Will Food Inflation Bite?
Soaring grain prices are attracting a lot of attention in markets at the moment. Given the strong role that food prices played in emerging markets in the inflation spike of 2007-08, attention naturally centres on the role of food inflation. Is food inflation likely to push headline CPI inflation significantly higher? Are policymakers poised to head off any potential threat from food price inflation aggressively? We asked our EM country economics teams to give us their assessment of the impact of high food prices and how central bankers will approach this
issue.
The collective opinion suggests that food prices, despite their large weight in headline inflation, are unlikely to cause a large impact on headline numbers. In addition, central banks are probably willing to overlook food price inflation to ensure further consolidation in growth, with the notable exception of India and a growing risk of monetary intervention in Indonesia.
With sufficient domestic stockpiles and a slowing global economy, central banks are unlikely to be aggressive in hiking rates. But slow action could allow food prices to spill over into prices of other items, raising the risk that central banks will have to deal more aggressively with this more general increase in prices further down the road.

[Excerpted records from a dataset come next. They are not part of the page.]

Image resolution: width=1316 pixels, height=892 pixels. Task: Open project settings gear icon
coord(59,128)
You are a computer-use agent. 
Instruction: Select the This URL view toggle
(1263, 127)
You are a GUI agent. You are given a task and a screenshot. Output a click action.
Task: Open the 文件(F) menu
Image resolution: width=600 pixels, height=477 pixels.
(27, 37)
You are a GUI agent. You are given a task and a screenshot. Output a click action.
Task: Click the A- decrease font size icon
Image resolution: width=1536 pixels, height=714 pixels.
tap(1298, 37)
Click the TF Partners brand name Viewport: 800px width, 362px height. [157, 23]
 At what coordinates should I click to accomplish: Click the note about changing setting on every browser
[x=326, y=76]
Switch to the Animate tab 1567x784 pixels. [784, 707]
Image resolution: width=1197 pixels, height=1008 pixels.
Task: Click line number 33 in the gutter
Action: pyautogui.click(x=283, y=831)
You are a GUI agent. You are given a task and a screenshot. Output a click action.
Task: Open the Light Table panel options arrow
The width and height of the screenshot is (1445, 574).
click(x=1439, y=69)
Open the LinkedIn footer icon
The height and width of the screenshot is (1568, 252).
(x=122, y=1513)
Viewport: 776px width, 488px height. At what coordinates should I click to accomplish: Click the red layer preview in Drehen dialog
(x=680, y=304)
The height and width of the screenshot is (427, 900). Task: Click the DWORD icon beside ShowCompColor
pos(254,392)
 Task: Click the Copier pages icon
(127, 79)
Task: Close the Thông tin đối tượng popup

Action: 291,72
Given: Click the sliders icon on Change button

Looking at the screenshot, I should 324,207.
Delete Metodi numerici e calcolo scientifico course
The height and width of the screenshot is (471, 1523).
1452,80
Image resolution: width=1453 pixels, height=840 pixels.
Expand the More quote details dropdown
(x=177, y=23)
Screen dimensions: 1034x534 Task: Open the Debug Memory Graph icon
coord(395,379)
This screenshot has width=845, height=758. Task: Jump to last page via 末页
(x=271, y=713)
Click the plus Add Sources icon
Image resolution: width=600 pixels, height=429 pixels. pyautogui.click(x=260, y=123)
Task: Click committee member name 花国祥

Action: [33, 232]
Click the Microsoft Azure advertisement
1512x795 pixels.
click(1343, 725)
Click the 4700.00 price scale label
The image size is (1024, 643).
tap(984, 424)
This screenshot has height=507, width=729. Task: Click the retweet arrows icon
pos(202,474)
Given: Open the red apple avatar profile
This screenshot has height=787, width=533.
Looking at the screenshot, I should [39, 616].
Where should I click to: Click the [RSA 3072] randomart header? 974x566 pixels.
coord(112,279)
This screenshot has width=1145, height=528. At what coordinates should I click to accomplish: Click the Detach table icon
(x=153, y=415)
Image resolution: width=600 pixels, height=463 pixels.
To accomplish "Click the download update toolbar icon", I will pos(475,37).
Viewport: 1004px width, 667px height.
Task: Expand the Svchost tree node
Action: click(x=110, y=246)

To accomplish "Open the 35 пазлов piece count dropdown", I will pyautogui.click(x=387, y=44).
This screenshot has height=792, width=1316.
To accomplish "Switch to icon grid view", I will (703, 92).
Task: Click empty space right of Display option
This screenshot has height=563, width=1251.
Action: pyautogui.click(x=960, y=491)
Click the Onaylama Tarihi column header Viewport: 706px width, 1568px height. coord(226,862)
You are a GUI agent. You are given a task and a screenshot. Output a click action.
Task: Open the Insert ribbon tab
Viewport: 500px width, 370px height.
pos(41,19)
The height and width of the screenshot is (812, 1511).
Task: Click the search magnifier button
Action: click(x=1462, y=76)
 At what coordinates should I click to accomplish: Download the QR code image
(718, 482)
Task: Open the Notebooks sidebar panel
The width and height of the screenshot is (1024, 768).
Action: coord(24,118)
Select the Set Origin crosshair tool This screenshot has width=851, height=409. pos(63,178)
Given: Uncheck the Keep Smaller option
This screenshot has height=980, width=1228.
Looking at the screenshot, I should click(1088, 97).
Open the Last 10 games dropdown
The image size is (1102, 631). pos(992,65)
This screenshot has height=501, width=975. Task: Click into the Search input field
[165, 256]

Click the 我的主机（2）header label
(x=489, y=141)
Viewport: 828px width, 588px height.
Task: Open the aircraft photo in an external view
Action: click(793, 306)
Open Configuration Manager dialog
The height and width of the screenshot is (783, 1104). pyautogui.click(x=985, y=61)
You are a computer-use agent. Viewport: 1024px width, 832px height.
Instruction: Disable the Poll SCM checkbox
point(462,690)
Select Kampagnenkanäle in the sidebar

David Fuller's view Food inflation
remain a sensitive issue in developing economies because despite the emergence
of a significant and growing middleclass in recent years, the number of poor
people remains higher. The average household in developing countries pays more
for food as a proportion of its income than in the West. However wheat
prices are likely to have a much greater impact in the West. Asia, for instance,
would be more adversely affected by a spike in the price of rice,
which has yet to occur.
I think
analysts in the West are paying insufficient attention to commodity price inflation
generally. Whether
this is due to a preoccupation with other factors or a delayed reaction to changing
circumstances, economists and markets may be in for a shock.
The standard
mantra in the reports and comments that I see remains: 'There is no inflation;
deflation is the problem.' These economists are looking at stubbornly high unemployment,
weak GDP growth and debt deleveraging by consumers. They also listen to the
Fed, see the quantitative easing and the deflation-discounting decline in government
long-dated bond yields. Never mind that this latter trend is due to QE, recapitalisation
of banks via the yield curve and momentum buying.
US-centric
observers are paying insufficient attention, in my opinion, to strong GDP growth
in many progressing economies with large populations. Their economic expansion
is leading to greater demand for most commodities. Also, western economists
have yet to factor in the USD's renewed weakness as a factor behind commodity
price inflation.
If the
USD remains soft, developing economies continue to grow and the West avoids
a double-dip recession, as I expect, then commodity price inflation is likely
to return before yearend. The two wild cards in this scenario are the degree
of adverse weather affecting crop yields and the amount of commodity speculation
that occurs.
Whatever,
I think we will hear more about stagflation in the months ahead, as Eoin and
I have been mentioning recently. This would be an unpleasant 'surprise' for
bond markets where yields are increasingly discounting continued disinflation
or outright deflation. Breaks in the downtrends for government bond yields,
when they occur, will likely provide additional support for stocks leveraged
to the global economy, as some momentum traders sell debt and buy equities.
While
other factors - known and perhaps unknown - will also be an influence, stagflation
may not be bearish for equities until the Fed is several steps into its next
cycle of higher interest rates. Historically, the US central bank has been reluctant
to raise short-term rates until unemployment is clearly trending lower.
I will
review more charts of commodity prices tomorrow.